Für zehn Gigawatt davon ist laut Ministerium ein "Langfristkriterium" vorgesehen, die Kraftwerke müssten "aus Gründen der Versorgungssicherheit über einen längeren Zeitraum am Stück Strom erzeugen können". Hier könnten insbesondere auch Gaskraftwerke zum Zuge kommen, hieß es aus Ministeriumskreisen. Für die weiteren zwei Gigawatt sind demnach technologieoffene Ausschreibungen ohne dieses Langzeitkriterium vorgesehen. Das könnten etwa auch Batteriespeicher sein.

Die Deutsche Umwelthilfe (DUH) kritisierte, dass nur die Ausschreibungen für zwei Gigawatt Leistung technologieoffen erfolgen sollen. Mit dem Langfristkriterium würden "Technologien wie Batteriespeicher de facto ausgeschlossen", erklärte DUH-Bundesgeschäftsführer Sascha Müller-Kraenner. Bei den restlichen zehn Gigawatt habe sich "Reiche mit ihrer planwirtschaftlichen Vorfestlegung auf Gaskraftwerke durchgesetzt". Das sei "eine schlechte Nachricht für Stromkunden und Klimaziele", führte Müller-Kraenner aus. "Es drohen unnötige Kosten und CO2-Emissionen."

2027 sowie 2029/2030 sollen "weitere Auschreibungen für steuerbare Kapazitäten" erfolgen, teilte das Ministerium weiter mit. Diese würden auch für bestehende Kraftwerke offen sein.

Die Kraftwerke müssen den Angaben nach allesamt in Zukunft auch auf Wasserstoff umgestellt werden können und bis 2045 "vollständig dekarbonisieren". Zudem soll es Anreize geben, die Kraftwerke schon früher umzustellen.

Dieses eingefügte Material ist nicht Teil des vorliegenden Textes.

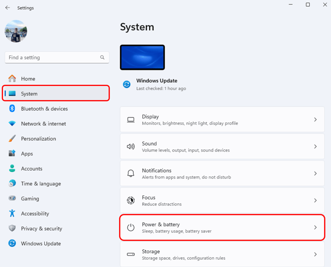Screen dimensions: 331x267
Task: Open Power & battery settings chevron
Action: [315, 227]
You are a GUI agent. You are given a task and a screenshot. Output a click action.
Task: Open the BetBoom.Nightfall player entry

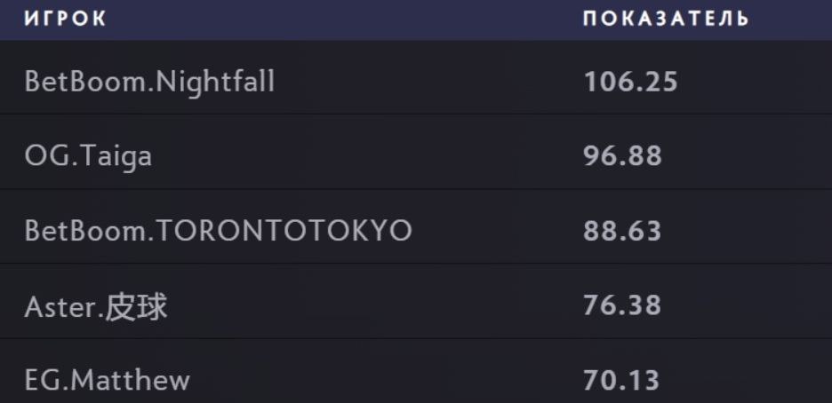point(149,82)
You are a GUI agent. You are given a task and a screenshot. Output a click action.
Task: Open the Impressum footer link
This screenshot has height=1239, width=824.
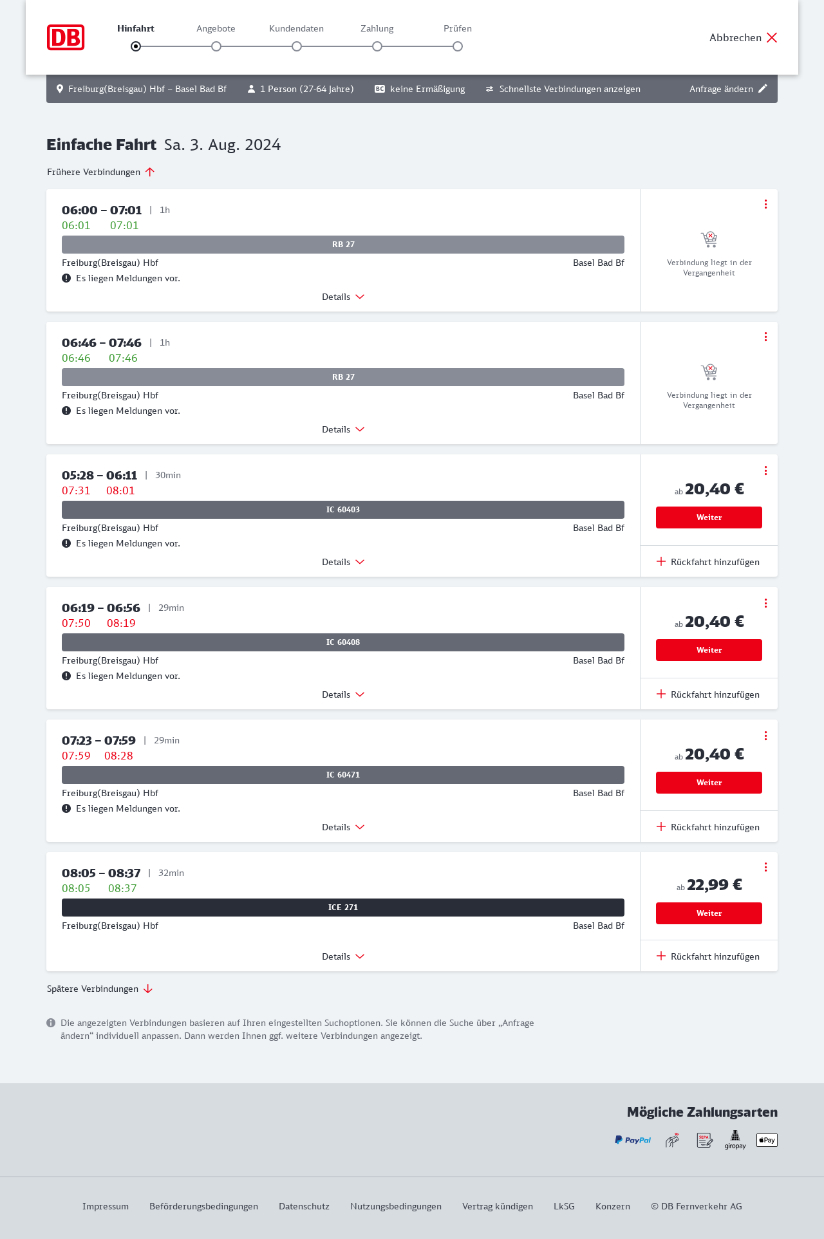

Die Strategie trage dazu bei, "die Stromversorgungssicherheit in Deutschland zu sichern sowie zugleich das deutsche Ziel der Klimaneutralität in 2045 einzuhalten", erklärte das Ministerium weiter. Der gesetzlich verankerte Kohleausstieg bis spätestens 2038 werde abgesichert "und die gesetzliche Vorgabe unterstützt, dass bis 2045 alle Kraftwerke emissionsfrei betrieben werden müssen".

Die SPD drang auf rasche Umsetzung. Der stellvertretende SPD-Fraktionsvorsitzende Armand Zorn sagte der AFP, es komme "nun darauf an, dass nach dieser inhaltlichen Einigung schnellstmöglich die Gesetzesvorlage präsentiert wird, damit die formelle beihilferechtliche Genehmigung erteilt werden kann und die Ausschreibungen endlich starten". Zudem brauche es "jetzt zügig einen neuen Rahmen für die Erneuerbaren Energien, damit auch hier der Ausbau weiter an Dynamik gewinnt".

Auch der Bundesverband der Energie- und Wasserwirtschaft (BDEW) rief zum raschen Handeln auf. "Damit die Energiewirtschaft mit der Planung beginnen kann, muss die Bundesregierung jetzt Tempo machen und das Gesetz schnell, also möglichst noch vor diesem Sommer, das parlamentarische Verfahren durchlaufen", erklärte die Vorsitzende der BDEW-Hauptgeschäftsführung Kerstin Andreae.

Kritik an den Plänen kam auch vom Bund für Umwelt und Naturschutz Deutschland (BUND). "Die Einigung bedeutet, dass in Deutschland in den nächsten Jahren sehr viele neue klimaschädliche Gaskraftwerke gebaut werden", erklärte Verena Graichen vom BUND. "Smarte Lösungen" wie Speicher bekämen nur eine "Feigenblatt-Förderung." "Das ist eine Energiepolitik von gestern, die klimagerechte, kostengünstige Lösungen vernachlässigt und fossile Geschäftsmodelle subventioniert", fuhr Graichen fort. Sie warnte vor hohen Kosten für die Allgemeinheit.